Working version and context:

#include <variant>
#include <string>
#include <iostream>
#include <functional>

struct A {
        std::string name = "spencer";
};

struct B {
        std::string type = "person";
};

struct C {
        double age = 5;
};

void f(A a) {
        std::cout << a.name << std::endl;
}

void f(B b) {
        std::cout << b.type << std::endl;
}

void f(C c) {
        std::cout << c.age << std::endl;
}


int main() {
        std::variant<A, B, C> something{B{}};
        std::visit([](auto&& x) {f(x);}, something);
}

Is there a simpler way?

Solution 
  • std::visit(&f, something);

    This is not valid, because f is not a single function. &f says "give me a pointer to f". But f isn't one thing; it's three functions which happen to share a name, with three separate pointers.

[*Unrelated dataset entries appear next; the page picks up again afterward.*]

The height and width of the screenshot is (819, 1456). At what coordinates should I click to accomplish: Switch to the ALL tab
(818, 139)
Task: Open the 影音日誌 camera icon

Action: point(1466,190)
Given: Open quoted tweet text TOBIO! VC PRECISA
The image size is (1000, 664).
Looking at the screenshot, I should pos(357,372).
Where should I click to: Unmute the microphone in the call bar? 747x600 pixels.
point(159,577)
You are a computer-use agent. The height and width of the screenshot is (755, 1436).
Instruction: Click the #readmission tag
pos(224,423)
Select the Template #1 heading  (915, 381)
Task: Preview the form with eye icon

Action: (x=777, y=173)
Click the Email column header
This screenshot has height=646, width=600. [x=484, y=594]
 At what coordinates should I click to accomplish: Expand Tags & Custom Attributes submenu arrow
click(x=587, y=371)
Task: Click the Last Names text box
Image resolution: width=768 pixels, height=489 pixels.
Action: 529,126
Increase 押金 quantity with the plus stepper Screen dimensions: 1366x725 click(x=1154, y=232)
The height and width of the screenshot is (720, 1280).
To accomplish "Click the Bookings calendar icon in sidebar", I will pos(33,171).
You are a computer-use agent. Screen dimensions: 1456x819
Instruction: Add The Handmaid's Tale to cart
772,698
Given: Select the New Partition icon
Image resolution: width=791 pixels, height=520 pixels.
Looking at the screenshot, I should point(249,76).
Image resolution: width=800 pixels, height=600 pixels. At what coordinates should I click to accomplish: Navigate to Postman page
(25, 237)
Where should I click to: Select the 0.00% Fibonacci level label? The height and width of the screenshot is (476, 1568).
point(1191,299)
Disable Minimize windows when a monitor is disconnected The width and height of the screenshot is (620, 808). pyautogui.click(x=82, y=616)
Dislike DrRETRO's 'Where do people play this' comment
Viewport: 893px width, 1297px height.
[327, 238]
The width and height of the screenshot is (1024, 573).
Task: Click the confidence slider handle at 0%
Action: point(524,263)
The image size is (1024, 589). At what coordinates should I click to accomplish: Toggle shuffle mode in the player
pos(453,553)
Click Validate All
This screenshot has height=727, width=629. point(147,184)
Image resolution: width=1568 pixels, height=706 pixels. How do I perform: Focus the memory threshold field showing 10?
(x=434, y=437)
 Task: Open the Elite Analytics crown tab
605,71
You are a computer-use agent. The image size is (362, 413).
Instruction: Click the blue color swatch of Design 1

    std::visit([](auto&& x) {f(x);}, something);

    This creates a closure based on a template which generates code to do dispatch at compile-time. Effectively, it works as though we did

    void f(A a) {
  std::cout << a.name << std::endl;
}

void f(B b) {
  std::cout << b.type << std::endl;
}

void f(C c) {
  std::cout << c.age << std::endl;
}

struct F {  
  template<typename T>
  void operator()(T x) {
    f(x);
  }
};

int main() {
  std::variant<A, B, C> something{B{}};
  std::visit(F(), something);
}

    Which would force the C++ compiler, during template expansion, to produce something like

    void f(A a) {
  std::cout << a.name << std::endl;
}

void f(B b) {
  std::cout << b.type << std::endl;
}

void f(C c) {
  std::cout << c.age << std::endl;
}

struct F {
  void operator()(A x) {
    f(x);
  }
  void operator()(B x) {
    f(x);
  }
  void operator()(C x) {
    f(x);
  }
};

int main() {
  std::variant<A, B, C> something{B{}};
  std::visit(F(), something);
}

    If you want to eliminate the lambda wrapper, you need a single callable object that can be passed as an argument, and a function pointer will not suffice, as a function pointer can't do overload resolution. We can always make a functor object explicitly.

    struct F {
  void operator()(A a) {
    std::cout << a.name << std::endl;
  }
  void operator()(B b) {
    std::cout << b.type << std::endl;
  }
  void operator()(C c) {
    std::cout << c.age << std::endl;
  }
};

int main() {
  std::variant<A, B, C> something{B{}};
  std::visit(F(), something);
}

    It's up to you whether or not you consider this cleaner than the previous approach. On the one hand, it's more like the traditional OOP visitor pattern, in that we have an object doing the visiting. On the other hand, it would be nice if we could pass the name of a function and have C++ understand what we mean, but that would either require special C++ syntax for std::visit or runtime-dispatch in the form of multimethods. Either way, it's unlikely to happen soon, or at all.